At my local Boat N RV chain store: I found the paneling with the white textured pattern on it. They actually had it in stock! It was called Adorn Mansion Arctic White. It came in 4'x8' sheet for $40 a piece. They also had the ~1" strip that goes over the joint where it isn't flat. That is called batten stripping. It was only $3 a piece.

At Lowes: I found the plastic channel pieces that joint two boards that are both flat. It is called strip tileboard molding. Only a couple of dollars a piece.

I can now get enough materials to fix the ceiling damage. I also have some damage on the wall so I'm going to look around for matching wallpaper and the blue decorative stripe that goes over it.

The cabinet isn't in a damaged area. It looks very inconvenient to get out so I'm going to work around it.

Similarly, the valence has no visible screws or brackets at all. It's either stuck on with super adhesive, or screwed in from the outside.


Questions:

1. Any suggestions for where to locate similar wallpaper? I haven't even looked around yet, I was going to take a sample with me to the stores.

2. The wallboards look like they are attached with lots of small, narrow staples. I assume they came out of some type of air powered gun. Any suggestions on what type of nail or staple I can use without special tools?

Once I make more progress, I'll start posting more pictures.

The project is slowing moving along.
You have done well finding actual panels at an RV store!!! Great!

I'll second Vcrt's comments on the commercail wall paper. They were taking it off the wall here for work a while ago and I quizzed the installer on it. This is very different than home wall paper. Some day if I ever do rebuild my camper from the ground up, I was researching going this method.

The wallboards of the newer campers are glued and stapled. Over the years some of the glue strength lessens and some is still welded on. That actual wallboard bonding creates a stiffness in the camper.

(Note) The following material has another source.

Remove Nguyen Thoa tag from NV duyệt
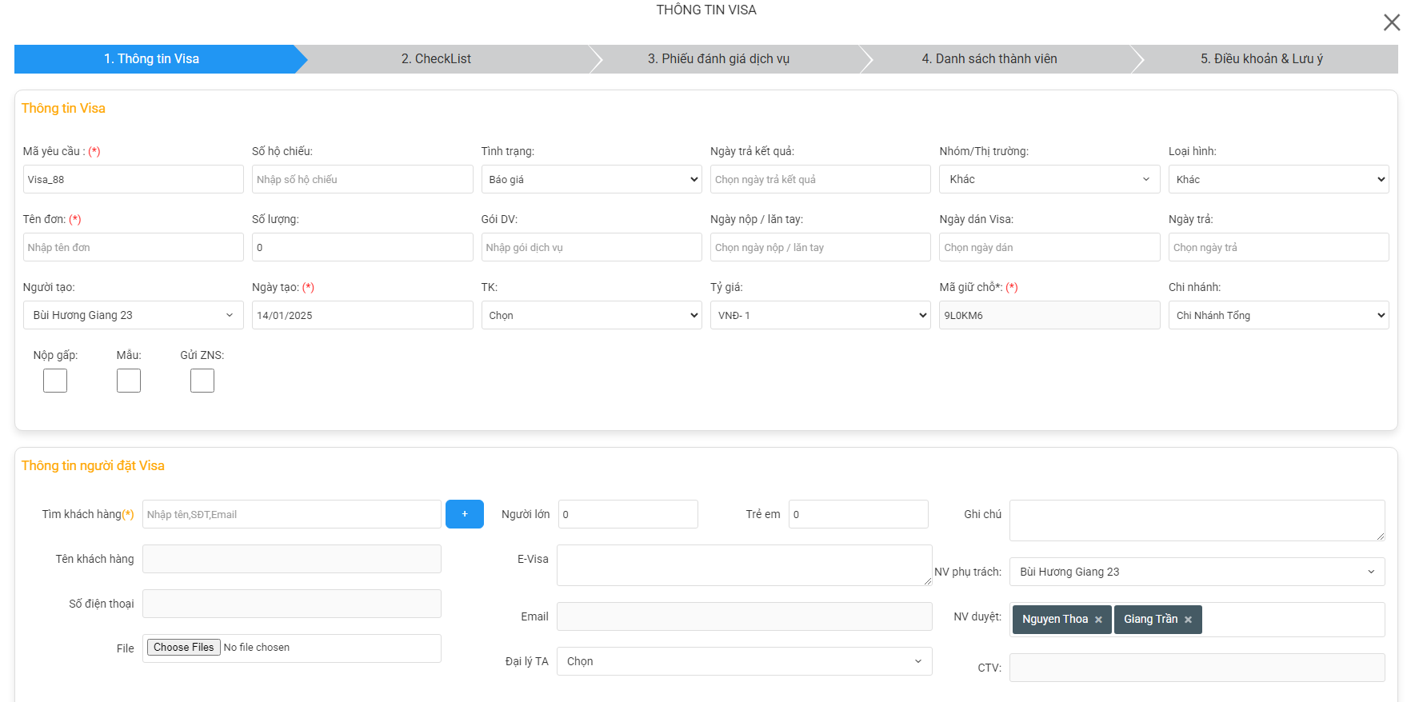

Power staple guns have come down in price from years back. However they are still a qty of $$. Barbed paneling nails is an option if you can still find them. I still have some from many years ago and use one every now and then. However on an entire wall, I myself would buy a new tool and get the air or electric stapler. My fingers would get beat too much putting that many of those little paneling nails in. Or use needle nose pliers to hold the nail.